Written task. Copy the forum thread starting with "You sound just" and going on through "at things... Bonus.", substituting "fool" for "twit".

Given passage.
※

Fixing yourself is going to be a lot more work than you think it is. Best of luck. Your story made me smile. Get back in there!


----------



## MainStreetExile (Jun 26, 2012)

Your situation sounds remarkably similar to my own, the only difference being I was not given any chance. By the time bomb was dropped on me she had already detached, moved on, and written me off as a loss. Don't let the chance you have, however unlikely it may seem, go to waste. The entire universe was created by a series of very slim chances and wildly unlikely events.

Be honest with her, and yourself. Work hard. Be someone worth the chance, and good luck to you both.


----------



## turkish (Jun 24, 2012)

You sound just like me mate. Only, my OH has decided she has had enough. It's been a huge wake up
Call for me, realising quite what a twit I have been over the last few years. I'm going through IC to get myself sorted out, been reading alot which has really helped so far. I'm nearly a month in and already feel like a new bloke. The best thing? It's all for me. If she see's the change and wants to have another go at things... Bonus.

Get hold of this book, 'Awareness' by Anthony De Mello. Recommended to me by a fella on here and it's given me a new perspective on life.
Awareness: Amazon.co.uk: Anthony De Mello: Books
_Posted via Mobile Device_


----------



## DjF (Nov 24, 2010)

Get some counseling, show her by actions not words that you will work on yourself...and do it for yourself, and give her that space, be the father your child deserves and the husband she deserves...

※

Dataset extract.

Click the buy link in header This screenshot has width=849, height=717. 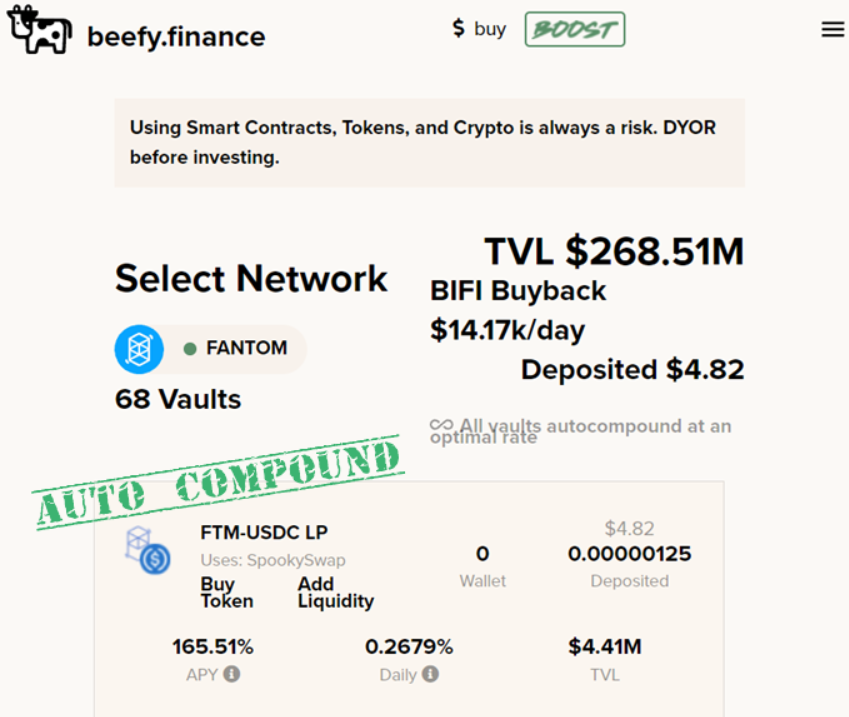click(x=490, y=29)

※

Task answer.
You sound just like me mate. Only, my OH has decided she has had enough. It's been a huge wake up
Call for me, realising quite what a fool I have been over the last few years. I'm going through IC to get myself sorted out, been reading alot which has really helped so far. I'm nearly a month in and already feel like a new bloke. The best thing? It's all for me. If she see's the change and wants to have another go at things... Bonus.